SHORT EXERCISE:
Copy out, unchanged, the rows from the line with "The width and height of the screenshot is (1019, 777)." to the line with "I will 58,238.", including both of those lines.

====== DATA EXTRACT ======

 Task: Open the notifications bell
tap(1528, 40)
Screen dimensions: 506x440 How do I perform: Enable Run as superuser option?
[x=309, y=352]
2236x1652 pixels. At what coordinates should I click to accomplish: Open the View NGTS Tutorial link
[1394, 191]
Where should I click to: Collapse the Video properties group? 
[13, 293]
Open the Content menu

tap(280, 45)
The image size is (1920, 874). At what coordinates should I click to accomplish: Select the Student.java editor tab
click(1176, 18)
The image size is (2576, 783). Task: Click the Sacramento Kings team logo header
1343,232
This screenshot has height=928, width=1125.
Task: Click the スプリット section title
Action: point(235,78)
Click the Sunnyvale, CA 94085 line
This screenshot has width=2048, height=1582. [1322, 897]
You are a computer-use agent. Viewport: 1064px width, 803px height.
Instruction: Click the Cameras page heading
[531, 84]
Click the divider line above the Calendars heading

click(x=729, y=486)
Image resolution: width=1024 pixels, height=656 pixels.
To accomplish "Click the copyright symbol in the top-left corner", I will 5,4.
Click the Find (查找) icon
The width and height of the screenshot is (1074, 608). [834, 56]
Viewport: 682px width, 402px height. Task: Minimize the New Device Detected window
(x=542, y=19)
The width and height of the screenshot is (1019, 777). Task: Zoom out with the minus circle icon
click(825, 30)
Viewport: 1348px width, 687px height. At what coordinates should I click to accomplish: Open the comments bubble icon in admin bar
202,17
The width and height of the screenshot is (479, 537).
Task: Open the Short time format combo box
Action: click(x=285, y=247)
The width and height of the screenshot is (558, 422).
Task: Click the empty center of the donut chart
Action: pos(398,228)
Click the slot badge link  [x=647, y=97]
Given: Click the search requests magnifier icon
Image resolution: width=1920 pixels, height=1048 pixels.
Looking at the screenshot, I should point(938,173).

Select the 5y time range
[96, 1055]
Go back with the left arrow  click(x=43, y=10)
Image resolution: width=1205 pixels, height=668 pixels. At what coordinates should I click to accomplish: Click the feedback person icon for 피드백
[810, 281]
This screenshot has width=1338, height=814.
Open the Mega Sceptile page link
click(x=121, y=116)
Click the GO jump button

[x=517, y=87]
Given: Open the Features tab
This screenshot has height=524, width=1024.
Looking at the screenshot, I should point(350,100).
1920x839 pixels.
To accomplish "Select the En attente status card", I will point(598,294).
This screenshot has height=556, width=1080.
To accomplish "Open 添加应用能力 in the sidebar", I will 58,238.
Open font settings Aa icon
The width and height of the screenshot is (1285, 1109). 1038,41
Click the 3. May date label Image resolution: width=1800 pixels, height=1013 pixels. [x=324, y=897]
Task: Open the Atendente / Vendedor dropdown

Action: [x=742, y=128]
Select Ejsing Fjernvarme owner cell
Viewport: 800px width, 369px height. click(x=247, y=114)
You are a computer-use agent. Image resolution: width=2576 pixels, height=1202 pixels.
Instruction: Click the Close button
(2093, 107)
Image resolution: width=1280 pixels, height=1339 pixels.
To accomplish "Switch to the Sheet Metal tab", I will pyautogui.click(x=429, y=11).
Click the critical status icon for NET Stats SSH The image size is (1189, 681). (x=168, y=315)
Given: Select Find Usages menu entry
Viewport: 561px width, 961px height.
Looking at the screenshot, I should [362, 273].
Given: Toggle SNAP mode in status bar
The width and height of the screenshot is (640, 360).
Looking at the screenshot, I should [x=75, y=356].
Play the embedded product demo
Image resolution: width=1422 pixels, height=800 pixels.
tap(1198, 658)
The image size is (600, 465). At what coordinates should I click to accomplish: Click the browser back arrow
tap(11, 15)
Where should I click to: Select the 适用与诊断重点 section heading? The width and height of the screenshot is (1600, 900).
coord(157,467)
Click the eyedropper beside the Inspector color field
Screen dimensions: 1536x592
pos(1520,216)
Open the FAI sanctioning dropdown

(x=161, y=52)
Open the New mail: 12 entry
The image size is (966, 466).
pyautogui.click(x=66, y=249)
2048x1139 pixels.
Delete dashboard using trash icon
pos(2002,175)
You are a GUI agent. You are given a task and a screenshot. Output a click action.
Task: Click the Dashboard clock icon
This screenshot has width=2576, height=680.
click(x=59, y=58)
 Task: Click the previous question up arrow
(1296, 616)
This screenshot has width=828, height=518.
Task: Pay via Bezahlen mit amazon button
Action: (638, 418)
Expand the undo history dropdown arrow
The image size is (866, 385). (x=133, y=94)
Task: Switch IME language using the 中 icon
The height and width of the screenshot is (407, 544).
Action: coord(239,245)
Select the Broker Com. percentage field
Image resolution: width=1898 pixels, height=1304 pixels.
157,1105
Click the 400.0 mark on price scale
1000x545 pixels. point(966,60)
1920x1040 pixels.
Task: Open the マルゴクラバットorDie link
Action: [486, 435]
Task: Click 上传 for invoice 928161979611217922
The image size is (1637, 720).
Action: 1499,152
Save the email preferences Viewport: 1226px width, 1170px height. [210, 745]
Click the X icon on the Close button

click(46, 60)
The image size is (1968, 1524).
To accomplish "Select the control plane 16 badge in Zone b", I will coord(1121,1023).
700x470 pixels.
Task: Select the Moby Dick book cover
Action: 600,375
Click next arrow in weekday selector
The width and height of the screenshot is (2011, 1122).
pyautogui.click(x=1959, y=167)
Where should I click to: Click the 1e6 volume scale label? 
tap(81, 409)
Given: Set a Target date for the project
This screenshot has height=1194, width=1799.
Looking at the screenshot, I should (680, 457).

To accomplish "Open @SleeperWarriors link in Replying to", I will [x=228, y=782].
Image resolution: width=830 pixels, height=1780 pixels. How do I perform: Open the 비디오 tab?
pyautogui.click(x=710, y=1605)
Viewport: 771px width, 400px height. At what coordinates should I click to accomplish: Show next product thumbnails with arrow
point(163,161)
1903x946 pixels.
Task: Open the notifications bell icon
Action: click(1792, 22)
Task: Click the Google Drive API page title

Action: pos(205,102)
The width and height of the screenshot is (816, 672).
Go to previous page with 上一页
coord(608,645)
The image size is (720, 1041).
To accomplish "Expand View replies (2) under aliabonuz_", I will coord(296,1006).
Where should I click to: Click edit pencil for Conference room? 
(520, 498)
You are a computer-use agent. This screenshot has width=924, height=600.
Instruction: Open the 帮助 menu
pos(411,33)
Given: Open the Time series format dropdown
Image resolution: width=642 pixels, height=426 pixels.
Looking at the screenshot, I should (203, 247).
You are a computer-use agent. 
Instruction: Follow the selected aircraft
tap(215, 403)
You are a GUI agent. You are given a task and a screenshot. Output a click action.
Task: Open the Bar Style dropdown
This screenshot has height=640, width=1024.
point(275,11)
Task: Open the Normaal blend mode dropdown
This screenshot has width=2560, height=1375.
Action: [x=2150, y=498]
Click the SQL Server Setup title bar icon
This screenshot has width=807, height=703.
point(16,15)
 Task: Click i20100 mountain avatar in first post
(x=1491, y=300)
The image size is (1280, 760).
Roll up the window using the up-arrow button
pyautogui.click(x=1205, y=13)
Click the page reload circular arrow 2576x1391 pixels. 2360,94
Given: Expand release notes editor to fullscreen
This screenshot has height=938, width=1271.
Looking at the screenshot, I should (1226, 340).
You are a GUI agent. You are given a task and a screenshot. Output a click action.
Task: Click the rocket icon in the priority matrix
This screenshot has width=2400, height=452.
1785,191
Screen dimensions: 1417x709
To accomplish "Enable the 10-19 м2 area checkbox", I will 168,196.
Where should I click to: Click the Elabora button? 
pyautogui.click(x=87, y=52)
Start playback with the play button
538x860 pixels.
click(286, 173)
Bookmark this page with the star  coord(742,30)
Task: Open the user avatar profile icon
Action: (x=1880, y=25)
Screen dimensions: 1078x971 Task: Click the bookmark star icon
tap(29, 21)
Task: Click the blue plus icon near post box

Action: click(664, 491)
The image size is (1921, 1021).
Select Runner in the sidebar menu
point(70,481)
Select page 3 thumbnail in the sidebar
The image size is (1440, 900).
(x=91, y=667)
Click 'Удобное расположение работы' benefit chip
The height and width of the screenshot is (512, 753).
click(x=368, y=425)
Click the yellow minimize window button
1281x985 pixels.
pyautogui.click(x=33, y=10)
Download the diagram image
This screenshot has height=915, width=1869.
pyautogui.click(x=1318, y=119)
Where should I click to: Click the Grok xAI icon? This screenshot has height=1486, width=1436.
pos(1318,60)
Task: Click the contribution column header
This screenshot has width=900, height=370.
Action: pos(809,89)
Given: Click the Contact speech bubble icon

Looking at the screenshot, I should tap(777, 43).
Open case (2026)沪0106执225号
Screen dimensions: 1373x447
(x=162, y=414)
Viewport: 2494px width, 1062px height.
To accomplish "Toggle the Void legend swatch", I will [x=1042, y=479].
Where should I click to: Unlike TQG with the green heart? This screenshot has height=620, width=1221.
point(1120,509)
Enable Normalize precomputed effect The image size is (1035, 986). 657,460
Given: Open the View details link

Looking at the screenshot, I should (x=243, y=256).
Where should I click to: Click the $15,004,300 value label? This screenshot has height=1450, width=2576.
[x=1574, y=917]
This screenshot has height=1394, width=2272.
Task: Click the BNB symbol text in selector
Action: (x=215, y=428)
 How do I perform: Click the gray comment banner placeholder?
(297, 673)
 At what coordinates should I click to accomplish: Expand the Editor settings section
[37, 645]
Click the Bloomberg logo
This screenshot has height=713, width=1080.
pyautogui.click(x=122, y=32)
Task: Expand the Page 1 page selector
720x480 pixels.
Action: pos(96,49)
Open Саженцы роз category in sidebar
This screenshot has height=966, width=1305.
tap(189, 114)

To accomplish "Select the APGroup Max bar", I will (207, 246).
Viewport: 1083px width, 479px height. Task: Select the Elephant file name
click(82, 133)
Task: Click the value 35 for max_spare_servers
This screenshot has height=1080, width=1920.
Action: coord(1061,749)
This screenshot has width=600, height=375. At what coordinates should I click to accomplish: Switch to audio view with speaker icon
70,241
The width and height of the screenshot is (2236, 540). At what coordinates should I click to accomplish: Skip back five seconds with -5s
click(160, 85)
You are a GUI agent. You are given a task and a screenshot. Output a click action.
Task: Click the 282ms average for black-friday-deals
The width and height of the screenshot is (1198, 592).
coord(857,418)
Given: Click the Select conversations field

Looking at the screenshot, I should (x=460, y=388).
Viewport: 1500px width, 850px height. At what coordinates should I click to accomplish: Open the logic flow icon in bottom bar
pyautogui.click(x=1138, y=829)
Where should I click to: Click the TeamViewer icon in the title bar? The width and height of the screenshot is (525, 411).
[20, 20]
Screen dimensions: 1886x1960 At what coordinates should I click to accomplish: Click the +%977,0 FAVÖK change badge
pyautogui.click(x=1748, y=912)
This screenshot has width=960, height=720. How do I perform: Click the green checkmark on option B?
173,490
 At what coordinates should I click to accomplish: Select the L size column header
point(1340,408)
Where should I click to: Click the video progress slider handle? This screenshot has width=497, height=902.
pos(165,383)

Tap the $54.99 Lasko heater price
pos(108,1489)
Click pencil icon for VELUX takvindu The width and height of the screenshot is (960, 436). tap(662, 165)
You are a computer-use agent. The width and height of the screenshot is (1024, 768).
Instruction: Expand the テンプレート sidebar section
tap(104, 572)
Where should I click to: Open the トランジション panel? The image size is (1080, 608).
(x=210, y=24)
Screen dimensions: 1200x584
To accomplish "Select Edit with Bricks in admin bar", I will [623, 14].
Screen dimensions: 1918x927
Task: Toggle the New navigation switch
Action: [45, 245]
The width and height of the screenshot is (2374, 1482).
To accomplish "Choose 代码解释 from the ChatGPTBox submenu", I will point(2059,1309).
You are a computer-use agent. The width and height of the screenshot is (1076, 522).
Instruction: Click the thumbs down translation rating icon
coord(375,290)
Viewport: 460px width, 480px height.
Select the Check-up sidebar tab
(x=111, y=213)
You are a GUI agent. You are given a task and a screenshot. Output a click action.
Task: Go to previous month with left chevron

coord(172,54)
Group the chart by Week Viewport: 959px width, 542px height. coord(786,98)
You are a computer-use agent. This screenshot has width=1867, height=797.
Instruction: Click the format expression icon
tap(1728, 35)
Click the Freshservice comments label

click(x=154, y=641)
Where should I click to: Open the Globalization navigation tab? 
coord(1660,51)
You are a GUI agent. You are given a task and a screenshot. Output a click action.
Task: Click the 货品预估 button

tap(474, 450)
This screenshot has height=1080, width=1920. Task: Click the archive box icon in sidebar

======

COMPLETED EXERCISE:
The width and height of the screenshot is (1019, 777). Task: Zoom out with the minus circle icon
click(825, 30)
Viewport: 1348px width, 687px height. At what coordinates should I click to accomplish: Open the comments bubble icon in admin bar
202,17
The width and height of the screenshot is (479, 537).
Task: Open the Short time format combo box
Action: click(x=285, y=247)
The width and height of the screenshot is (558, 422).
Task: Click the empty center of the donut chart
Action: pos(398,228)
Click the slot badge link  [x=647, y=97]
Given: Click the search requests magnifier icon
Image resolution: width=1920 pixels, height=1048 pixels.
Looking at the screenshot, I should point(938,173).

Select the 5y time range
[96, 1055]
Go back with the left arrow  click(x=43, y=10)
Image resolution: width=1205 pixels, height=668 pixels. At what coordinates should I click to accomplish: Click the feedback person icon for 피드백
[810, 281]
This screenshot has width=1338, height=814.
Open the Mega Sceptile page link
click(x=121, y=116)
Click the GO jump button

[x=517, y=87]
Given: Open the Features tab
This screenshot has height=524, width=1024.
Looking at the screenshot, I should point(350,100).
1920x839 pixels.
To accomplish "Select the En attente status card", I will point(598,294).
This screenshot has height=556, width=1080.
To accomplish "Open 添加应用能力 in the sidebar", I will 58,238.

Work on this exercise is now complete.